#### Recorded data
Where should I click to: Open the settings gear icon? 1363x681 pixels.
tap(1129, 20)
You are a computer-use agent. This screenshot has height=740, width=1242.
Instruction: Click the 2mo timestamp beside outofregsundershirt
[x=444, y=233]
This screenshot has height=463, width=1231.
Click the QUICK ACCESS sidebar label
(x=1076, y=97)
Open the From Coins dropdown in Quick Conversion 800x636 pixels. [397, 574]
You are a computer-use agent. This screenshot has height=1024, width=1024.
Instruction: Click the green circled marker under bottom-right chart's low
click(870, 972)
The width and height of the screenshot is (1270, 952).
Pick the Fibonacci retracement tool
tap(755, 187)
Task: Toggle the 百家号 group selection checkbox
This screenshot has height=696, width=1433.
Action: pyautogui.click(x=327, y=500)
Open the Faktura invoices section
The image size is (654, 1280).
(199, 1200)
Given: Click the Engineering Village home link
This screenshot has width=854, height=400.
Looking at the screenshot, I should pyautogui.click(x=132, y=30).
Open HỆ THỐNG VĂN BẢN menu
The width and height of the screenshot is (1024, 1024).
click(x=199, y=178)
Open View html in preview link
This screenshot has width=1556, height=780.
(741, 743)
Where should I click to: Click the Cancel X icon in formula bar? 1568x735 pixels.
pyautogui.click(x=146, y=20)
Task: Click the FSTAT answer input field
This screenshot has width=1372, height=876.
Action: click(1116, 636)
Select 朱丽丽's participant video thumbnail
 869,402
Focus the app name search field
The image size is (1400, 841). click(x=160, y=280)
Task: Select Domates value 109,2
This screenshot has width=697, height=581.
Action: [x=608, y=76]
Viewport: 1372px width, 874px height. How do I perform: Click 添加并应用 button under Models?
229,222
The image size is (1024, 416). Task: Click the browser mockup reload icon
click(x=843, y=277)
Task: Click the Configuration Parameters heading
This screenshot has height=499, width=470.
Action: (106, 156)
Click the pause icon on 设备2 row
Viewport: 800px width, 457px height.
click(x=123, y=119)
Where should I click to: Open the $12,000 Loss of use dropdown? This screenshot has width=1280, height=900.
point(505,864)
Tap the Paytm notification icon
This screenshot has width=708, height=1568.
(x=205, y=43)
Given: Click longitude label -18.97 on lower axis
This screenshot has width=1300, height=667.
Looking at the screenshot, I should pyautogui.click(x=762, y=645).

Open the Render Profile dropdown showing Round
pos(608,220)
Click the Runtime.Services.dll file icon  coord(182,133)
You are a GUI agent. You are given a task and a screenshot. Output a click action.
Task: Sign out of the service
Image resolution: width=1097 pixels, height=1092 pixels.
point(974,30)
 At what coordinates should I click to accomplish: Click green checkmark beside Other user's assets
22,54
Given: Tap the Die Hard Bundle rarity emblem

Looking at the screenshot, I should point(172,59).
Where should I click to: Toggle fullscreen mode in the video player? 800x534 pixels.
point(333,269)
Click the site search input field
########
_Problem to work on_
Would you retype all of the data exactly as shown?

_Response area_
Where should I click to: Open the settings gear icon? 1363x681 pixels.
tap(1129, 20)
You are a computer-use agent. This screenshot has height=740, width=1242.
Instruction: Click the 2mo timestamp beside outofregsundershirt
[x=444, y=233]
This screenshot has height=463, width=1231.
Click the QUICK ACCESS sidebar label
(x=1076, y=97)
Open the From Coins dropdown in Quick Conversion 800x636 pixels. [397, 574]
You are a computer-use agent. This screenshot has height=1024, width=1024.
Instruction: Click the green circled marker under bottom-right chart's low
click(870, 972)
The width and height of the screenshot is (1270, 952).
Pick the Fibonacci retracement tool
tap(755, 187)
Task: Toggle the 百家号 group selection checkbox
This screenshot has height=696, width=1433.
Action: pyautogui.click(x=327, y=500)
Open the Faktura invoices section
The image size is (654, 1280).
(199, 1200)
Given: Click the Engineering Village home link
This screenshot has width=854, height=400.
Looking at the screenshot, I should pyautogui.click(x=132, y=30).
Open HỆ THỐNG VĂN BẢN menu
The width and height of the screenshot is (1024, 1024).
click(x=199, y=178)
Open View html in preview link
This screenshot has width=1556, height=780.
(741, 743)
Where should I click to: Click the Cancel X icon in formula bar? 1568x735 pixels.
pyautogui.click(x=146, y=20)
Task: Click the FSTAT answer input field
This screenshot has width=1372, height=876.
Action: click(1116, 636)
Select 朱丽丽's participant video thumbnail
 869,402
Focus the app name search field
The image size is (1400, 841). click(x=160, y=280)
Task: Select Domates value 109,2
This screenshot has width=697, height=581.
Action: [x=608, y=76]
Viewport: 1372px width, 874px height. How do I perform: Click 添加并应用 button under Models?
229,222
The image size is (1024, 416). Task: Click the browser mockup reload icon
click(x=843, y=277)
Task: Click the Configuration Parameters heading
This screenshot has height=499, width=470.
Action: (106, 156)
Click the pause icon on 设备2 row
Viewport: 800px width, 457px height.
click(x=123, y=119)
Where should I click to: Open the $12,000 Loss of use dropdown? This screenshot has width=1280, height=900.
point(505,864)
Tap the Paytm notification icon
This screenshot has width=708, height=1568.
(x=205, y=43)
Given: Click longitude label -18.97 on lower axis
This screenshot has width=1300, height=667.
Looking at the screenshot, I should pyautogui.click(x=762, y=645).

Open the Render Profile dropdown showing Round
pos(608,220)
Click the Runtime.Services.dll file icon  coord(182,133)
You are a GUI agent. You are given a task and a screenshot. Output a click action.
Task: Sign out of the service
Image resolution: width=1097 pixels, height=1092 pixels.
point(974,30)
 At what coordinates should I click to accomplish: Click green checkmark beside Other user's assets
22,54
Given: Tap the Die Hard Bundle rarity emblem

Looking at the screenshot, I should point(172,59).
Where should I click to: Toggle fullscreen mode in the video player? 800x534 pixels.
point(333,269)
Click the site search input field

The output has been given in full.